** Work instructions **
Your task is to quote the listing below exactly, beginning with its first line and ending on the line bearing "Zylo (72, 350)".

** Dataset records **
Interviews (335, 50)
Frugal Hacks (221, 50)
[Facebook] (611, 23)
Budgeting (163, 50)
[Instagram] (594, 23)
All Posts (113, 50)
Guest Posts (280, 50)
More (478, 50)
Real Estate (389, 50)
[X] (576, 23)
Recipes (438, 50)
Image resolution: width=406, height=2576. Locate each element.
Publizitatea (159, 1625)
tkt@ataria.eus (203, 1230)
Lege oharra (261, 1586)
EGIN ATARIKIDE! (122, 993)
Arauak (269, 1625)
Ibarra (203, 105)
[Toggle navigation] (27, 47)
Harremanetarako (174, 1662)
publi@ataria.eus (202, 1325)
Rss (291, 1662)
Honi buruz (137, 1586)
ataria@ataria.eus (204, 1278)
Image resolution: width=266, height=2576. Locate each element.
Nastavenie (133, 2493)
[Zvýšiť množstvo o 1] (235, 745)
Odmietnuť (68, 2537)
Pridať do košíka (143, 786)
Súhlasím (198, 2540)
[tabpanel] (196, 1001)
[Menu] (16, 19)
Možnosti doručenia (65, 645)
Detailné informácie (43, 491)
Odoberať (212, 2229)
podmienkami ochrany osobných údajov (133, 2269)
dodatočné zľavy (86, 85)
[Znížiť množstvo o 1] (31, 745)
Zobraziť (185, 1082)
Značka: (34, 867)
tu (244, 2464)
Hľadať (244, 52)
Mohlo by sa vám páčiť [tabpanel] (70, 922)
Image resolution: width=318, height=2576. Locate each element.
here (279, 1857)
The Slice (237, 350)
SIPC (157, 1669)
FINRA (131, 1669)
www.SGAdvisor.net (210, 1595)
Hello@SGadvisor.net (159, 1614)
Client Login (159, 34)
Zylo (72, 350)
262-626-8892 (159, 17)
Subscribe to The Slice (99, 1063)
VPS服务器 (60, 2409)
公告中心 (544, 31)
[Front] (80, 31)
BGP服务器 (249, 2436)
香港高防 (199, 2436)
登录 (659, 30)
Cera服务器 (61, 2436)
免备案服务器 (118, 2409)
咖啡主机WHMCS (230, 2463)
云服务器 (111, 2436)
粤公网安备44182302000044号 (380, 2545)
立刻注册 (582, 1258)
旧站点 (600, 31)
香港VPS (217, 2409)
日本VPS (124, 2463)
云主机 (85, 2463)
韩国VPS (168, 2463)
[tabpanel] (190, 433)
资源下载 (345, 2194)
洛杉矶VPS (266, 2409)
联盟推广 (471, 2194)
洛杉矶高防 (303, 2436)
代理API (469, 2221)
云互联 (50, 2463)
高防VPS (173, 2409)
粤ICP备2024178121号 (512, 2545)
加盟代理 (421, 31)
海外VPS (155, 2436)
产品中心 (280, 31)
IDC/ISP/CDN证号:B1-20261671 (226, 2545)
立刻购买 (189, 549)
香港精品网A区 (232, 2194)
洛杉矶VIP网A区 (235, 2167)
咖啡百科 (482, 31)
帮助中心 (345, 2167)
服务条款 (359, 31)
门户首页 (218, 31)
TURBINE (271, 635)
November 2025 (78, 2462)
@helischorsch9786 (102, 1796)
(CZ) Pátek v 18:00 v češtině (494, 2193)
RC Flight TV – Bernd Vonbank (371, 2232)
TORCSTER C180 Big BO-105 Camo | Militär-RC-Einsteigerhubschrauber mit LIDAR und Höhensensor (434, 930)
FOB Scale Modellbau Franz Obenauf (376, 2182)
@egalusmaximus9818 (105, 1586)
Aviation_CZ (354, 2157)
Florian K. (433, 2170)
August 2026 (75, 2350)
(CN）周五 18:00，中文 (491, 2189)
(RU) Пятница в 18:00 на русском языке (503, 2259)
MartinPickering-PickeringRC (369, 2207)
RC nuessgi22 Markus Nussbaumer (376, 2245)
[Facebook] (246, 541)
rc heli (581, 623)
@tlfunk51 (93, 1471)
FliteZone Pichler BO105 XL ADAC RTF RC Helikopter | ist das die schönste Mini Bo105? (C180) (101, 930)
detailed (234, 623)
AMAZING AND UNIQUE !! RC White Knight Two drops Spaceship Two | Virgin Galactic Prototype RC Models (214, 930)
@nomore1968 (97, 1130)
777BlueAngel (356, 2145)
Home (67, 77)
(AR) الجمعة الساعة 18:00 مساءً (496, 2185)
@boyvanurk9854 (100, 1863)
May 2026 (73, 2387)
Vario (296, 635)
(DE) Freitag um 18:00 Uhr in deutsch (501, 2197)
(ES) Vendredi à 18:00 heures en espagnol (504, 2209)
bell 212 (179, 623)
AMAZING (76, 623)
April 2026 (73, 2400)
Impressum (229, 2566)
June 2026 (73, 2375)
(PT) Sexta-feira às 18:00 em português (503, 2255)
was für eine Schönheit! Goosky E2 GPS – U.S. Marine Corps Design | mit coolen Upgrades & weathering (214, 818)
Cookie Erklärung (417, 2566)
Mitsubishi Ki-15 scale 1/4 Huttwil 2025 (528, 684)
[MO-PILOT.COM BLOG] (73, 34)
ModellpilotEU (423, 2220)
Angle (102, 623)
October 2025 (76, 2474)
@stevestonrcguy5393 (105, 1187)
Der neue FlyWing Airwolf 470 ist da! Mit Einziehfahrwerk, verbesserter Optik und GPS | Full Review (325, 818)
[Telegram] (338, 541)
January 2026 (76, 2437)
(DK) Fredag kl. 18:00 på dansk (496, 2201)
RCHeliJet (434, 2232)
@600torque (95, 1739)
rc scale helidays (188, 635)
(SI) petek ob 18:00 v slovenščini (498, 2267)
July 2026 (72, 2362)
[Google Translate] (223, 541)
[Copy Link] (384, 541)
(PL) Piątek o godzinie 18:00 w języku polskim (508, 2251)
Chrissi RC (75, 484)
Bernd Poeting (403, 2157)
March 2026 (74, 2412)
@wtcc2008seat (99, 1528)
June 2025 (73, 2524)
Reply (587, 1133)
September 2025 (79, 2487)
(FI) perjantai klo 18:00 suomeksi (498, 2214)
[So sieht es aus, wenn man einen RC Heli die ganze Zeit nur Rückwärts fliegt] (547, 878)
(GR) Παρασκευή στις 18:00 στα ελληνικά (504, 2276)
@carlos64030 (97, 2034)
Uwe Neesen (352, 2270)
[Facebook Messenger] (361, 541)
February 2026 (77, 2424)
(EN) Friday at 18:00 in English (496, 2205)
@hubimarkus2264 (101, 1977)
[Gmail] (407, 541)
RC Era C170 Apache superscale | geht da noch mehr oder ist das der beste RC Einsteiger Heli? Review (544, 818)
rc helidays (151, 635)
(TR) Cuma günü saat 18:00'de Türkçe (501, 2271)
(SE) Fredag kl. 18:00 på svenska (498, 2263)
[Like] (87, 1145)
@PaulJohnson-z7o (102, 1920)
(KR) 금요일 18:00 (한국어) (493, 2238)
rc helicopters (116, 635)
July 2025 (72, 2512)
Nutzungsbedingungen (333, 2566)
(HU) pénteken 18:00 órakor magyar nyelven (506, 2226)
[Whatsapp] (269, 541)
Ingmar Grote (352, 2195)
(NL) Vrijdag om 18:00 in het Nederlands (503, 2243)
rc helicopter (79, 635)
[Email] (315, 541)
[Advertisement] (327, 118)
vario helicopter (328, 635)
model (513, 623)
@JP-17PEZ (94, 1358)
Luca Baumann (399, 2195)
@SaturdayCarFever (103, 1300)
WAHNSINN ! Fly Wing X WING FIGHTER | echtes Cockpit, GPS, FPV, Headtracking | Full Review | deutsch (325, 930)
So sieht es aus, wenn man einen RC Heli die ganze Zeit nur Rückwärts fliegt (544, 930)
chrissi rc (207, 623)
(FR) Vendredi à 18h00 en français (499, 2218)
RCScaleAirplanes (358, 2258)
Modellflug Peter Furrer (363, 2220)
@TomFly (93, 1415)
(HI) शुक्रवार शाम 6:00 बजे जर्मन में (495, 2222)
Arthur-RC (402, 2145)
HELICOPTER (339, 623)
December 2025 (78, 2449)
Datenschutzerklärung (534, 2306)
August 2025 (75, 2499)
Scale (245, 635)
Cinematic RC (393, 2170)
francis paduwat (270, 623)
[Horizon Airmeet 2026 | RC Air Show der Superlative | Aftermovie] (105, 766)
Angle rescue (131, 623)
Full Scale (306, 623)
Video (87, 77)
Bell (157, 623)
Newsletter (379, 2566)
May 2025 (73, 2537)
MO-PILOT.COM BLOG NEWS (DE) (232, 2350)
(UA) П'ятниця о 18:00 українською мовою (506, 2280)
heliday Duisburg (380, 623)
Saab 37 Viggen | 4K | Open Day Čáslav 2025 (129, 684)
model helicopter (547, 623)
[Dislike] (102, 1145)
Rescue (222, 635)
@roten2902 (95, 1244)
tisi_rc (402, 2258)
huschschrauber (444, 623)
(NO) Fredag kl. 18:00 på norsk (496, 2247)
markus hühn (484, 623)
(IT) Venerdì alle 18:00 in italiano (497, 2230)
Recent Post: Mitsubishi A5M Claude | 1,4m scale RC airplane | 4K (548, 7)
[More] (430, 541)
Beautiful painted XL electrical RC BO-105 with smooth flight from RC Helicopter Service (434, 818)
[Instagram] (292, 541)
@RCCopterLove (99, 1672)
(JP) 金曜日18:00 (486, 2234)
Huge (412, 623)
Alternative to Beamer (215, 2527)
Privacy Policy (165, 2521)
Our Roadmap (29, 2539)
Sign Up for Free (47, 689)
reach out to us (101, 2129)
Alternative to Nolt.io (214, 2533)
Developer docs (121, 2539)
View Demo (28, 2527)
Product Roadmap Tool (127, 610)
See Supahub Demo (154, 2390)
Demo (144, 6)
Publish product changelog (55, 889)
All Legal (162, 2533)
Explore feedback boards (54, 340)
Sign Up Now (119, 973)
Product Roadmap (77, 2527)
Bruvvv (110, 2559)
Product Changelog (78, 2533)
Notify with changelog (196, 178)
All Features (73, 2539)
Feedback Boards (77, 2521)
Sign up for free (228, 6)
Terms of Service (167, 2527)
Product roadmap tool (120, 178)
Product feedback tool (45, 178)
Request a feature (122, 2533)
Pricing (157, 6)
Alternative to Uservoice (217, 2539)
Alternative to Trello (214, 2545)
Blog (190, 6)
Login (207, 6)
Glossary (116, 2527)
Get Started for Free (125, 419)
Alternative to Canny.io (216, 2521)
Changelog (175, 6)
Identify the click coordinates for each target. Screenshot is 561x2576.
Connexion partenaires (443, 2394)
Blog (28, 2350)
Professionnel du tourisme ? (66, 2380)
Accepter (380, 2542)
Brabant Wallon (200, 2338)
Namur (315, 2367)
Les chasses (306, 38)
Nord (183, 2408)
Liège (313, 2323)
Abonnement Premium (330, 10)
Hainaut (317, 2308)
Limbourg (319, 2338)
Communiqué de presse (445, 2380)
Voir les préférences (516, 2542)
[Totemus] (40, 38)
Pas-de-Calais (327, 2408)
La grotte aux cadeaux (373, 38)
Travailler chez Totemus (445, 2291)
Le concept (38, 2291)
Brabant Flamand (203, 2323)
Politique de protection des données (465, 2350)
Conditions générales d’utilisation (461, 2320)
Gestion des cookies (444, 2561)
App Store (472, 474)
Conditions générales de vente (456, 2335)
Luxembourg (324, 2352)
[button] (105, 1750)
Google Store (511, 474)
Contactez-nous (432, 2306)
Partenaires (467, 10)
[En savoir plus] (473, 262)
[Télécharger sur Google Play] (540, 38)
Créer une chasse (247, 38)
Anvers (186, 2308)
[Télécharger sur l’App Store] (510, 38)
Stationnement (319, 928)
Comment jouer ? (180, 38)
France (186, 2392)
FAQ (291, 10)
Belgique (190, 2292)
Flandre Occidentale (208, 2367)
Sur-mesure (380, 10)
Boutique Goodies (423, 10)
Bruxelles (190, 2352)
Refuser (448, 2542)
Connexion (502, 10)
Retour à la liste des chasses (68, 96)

** Answer to this exercise **
Interviews (335, 50)
Frugal Hacks (221, 50)
[Facebook] (611, 23)
Budgeting (163, 50)
[Instagram] (594, 23)
All Posts (113, 50)
Guest Posts (280, 50)
More (478, 50)
Real Estate (389, 50)
[X] (576, 23)
Recipes (438, 50)
Image resolution: width=406, height=2576. Locate each element.
Publizitatea (159, 1625)
tkt@ataria.eus (203, 1230)
Lege oharra (261, 1586)
EGIN ATARIKIDE! (122, 993)
Arauak (269, 1625)
Ibarra (203, 105)
[Toggle navigation] (27, 47)
Harremanetarako (174, 1662)
publi@ataria.eus (202, 1325)
Rss (291, 1662)
Honi buruz (137, 1586)
ataria@ataria.eus (204, 1278)
Image resolution: width=266, height=2576. Locate each element.
Nastavenie (133, 2493)
[Zvýšiť množstvo o 1] (235, 745)
Odmietnuť (68, 2537)
Pridať do košíka (143, 786)
Súhlasím (198, 2540)
[tabpanel] (196, 1001)
[Menu] (16, 19)
Možnosti doručenia (65, 645)
Detailné informácie (43, 491)
Odoberať (212, 2229)
podmienkami ochrany osobných údajov (133, 2269)
dodatočné zľavy (86, 85)
[Znížiť množstvo o 1] (31, 745)
Zobraziť (185, 1082)
Značka: (34, 867)
tu (244, 2464)
Hľadať (244, 52)
Mohlo by sa vám páčiť [tabpanel] (70, 922)
Image resolution: width=318, height=2576. Locate each element.
here (279, 1857)
The Slice (237, 350)
SIPC (157, 1669)
FINRA (131, 1669)
www.SGAdvisor.net (210, 1595)
Hello@SGadvisor.net (159, 1614)
Client Login (159, 34)
Zylo (72, 350)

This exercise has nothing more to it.